**REQUIRED WORK:**
In the data below, pull out the lines from the one containing "Open the Skirt" through the one containing "tap(193, 56)", inclusive, and copy them unchanged.
***** EXTRACTED RECORDS
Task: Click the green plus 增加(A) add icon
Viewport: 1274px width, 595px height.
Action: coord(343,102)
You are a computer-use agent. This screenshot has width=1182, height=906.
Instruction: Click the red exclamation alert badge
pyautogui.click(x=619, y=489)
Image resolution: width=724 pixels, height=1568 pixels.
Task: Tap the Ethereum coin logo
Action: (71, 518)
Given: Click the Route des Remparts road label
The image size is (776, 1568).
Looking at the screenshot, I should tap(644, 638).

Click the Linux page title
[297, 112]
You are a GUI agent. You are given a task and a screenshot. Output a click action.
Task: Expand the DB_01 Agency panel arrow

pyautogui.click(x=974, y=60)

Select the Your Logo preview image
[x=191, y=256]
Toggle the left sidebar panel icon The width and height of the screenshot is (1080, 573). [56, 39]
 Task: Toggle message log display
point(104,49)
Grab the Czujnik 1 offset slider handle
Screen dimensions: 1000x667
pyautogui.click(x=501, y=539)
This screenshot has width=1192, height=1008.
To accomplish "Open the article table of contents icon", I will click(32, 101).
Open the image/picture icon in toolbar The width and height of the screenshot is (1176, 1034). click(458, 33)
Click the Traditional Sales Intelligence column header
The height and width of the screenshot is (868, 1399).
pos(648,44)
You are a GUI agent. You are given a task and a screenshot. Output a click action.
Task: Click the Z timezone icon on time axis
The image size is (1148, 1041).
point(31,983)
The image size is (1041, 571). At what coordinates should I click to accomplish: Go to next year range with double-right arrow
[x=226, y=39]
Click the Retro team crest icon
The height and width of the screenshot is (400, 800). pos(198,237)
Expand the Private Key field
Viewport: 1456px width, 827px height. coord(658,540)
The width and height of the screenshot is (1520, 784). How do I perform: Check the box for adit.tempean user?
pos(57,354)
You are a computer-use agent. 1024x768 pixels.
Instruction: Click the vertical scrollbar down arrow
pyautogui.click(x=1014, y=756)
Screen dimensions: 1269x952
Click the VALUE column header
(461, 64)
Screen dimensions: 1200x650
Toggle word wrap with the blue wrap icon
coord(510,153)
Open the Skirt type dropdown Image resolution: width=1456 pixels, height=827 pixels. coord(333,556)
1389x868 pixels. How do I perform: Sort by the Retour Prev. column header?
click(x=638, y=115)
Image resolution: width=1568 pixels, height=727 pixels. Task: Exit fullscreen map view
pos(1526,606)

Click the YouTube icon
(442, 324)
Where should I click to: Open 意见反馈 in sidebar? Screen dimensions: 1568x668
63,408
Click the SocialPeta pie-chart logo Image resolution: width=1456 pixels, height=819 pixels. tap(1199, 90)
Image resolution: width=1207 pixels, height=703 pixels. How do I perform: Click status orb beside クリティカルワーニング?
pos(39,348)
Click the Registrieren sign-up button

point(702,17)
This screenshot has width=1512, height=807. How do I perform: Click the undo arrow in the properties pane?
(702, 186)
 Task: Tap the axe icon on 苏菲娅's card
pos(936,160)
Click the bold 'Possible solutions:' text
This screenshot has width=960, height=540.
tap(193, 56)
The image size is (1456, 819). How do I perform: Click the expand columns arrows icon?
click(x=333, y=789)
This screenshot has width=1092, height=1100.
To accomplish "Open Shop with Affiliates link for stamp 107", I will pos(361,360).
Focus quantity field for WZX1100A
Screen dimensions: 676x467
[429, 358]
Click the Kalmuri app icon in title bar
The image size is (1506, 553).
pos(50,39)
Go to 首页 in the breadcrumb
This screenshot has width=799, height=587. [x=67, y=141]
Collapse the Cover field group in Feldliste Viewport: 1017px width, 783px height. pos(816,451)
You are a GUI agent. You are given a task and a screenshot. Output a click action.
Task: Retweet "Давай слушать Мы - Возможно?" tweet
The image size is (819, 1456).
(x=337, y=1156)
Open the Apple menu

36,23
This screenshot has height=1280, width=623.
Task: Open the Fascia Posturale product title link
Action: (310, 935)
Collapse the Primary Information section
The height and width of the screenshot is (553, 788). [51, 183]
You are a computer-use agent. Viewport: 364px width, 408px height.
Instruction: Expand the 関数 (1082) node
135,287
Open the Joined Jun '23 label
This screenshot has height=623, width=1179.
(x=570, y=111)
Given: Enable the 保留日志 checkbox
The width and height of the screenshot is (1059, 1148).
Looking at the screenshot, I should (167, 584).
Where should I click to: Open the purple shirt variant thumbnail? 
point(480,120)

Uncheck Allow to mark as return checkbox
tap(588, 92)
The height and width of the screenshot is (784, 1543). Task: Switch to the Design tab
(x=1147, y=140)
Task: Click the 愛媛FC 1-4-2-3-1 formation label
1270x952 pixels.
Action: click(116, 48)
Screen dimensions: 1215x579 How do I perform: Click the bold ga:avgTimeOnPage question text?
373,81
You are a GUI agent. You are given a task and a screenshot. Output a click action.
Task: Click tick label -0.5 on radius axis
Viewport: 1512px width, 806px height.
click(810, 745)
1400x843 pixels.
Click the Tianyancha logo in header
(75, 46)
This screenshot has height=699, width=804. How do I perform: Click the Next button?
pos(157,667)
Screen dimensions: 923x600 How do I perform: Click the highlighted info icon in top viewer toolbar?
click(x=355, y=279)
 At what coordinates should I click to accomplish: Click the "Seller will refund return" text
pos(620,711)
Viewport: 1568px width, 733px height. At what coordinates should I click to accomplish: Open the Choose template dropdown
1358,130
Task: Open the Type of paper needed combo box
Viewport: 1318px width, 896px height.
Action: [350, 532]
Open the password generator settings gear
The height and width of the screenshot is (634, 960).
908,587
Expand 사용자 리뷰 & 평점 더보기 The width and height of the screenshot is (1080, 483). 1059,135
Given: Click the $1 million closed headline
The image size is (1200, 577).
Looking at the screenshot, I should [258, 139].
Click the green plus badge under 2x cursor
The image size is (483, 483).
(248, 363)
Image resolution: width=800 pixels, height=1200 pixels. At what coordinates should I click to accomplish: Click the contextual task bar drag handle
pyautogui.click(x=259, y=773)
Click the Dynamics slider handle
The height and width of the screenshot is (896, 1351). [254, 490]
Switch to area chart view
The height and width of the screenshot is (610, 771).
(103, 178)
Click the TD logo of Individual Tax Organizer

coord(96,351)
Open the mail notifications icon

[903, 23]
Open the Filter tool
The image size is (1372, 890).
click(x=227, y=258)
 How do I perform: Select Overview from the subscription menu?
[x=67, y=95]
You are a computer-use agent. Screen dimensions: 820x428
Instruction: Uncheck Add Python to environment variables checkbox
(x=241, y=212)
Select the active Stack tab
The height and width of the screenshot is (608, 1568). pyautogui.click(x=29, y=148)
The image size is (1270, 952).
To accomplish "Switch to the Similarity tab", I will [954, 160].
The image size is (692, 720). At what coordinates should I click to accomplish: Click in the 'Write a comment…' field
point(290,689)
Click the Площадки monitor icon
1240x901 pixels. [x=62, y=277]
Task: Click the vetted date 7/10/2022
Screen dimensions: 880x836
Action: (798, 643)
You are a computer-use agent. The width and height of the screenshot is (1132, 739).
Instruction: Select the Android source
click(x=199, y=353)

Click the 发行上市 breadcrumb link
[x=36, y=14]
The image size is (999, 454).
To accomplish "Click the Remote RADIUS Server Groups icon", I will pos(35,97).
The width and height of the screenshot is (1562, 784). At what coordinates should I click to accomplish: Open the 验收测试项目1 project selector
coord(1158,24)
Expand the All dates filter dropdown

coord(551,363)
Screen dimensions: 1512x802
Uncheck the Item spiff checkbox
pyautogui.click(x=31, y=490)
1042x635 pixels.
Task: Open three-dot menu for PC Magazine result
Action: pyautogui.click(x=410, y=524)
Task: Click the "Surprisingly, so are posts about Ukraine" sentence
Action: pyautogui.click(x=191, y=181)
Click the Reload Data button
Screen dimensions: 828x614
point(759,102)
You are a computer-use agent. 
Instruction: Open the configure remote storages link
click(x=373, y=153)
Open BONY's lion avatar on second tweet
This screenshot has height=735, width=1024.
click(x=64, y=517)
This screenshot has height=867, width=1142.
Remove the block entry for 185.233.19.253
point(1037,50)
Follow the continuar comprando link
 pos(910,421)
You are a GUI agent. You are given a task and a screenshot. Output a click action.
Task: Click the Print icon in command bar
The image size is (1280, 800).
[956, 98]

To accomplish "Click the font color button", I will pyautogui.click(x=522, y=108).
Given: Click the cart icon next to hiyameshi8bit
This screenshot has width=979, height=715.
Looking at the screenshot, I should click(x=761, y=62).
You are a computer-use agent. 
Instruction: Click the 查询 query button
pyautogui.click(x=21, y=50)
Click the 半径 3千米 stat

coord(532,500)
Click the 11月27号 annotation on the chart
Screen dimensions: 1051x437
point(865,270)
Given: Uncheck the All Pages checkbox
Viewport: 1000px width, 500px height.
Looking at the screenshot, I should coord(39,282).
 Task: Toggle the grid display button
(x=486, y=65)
**********
**COMPLETE ANSWER:**
Open the Skirt type dropdown Image resolution: width=1456 pixels, height=827 pixels. coord(333,556)
1389x868 pixels. How do I perform: Sort by the Retour Prev. column header?
click(x=638, y=115)
Image resolution: width=1568 pixels, height=727 pixels. Task: Exit fullscreen map view
pos(1526,606)

Click the YouTube icon
(442, 324)
Where should I click to: Open 意见反馈 in sidebar? Screen dimensions: 1568x668
63,408
Click the SocialPeta pie-chart logo Image resolution: width=1456 pixels, height=819 pixels. tap(1199, 90)
Image resolution: width=1207 pixels, height=703 pixels. How do I perform: Click status orb beside クリティカルワーニング?
pos(39,348)
Click the Registrieren sign-up button

point(702,17)
This screenshot has width=1512, height=807. How do I perform: Click the undo arrow in the properties pane?
(702, 186)
 Task: Tap the axe icon on 苏菲娅's card
pos(936,160)
Click the bold 'Possible solutions:' text
This screenshot has width=960, height=540.
tap(193, 56)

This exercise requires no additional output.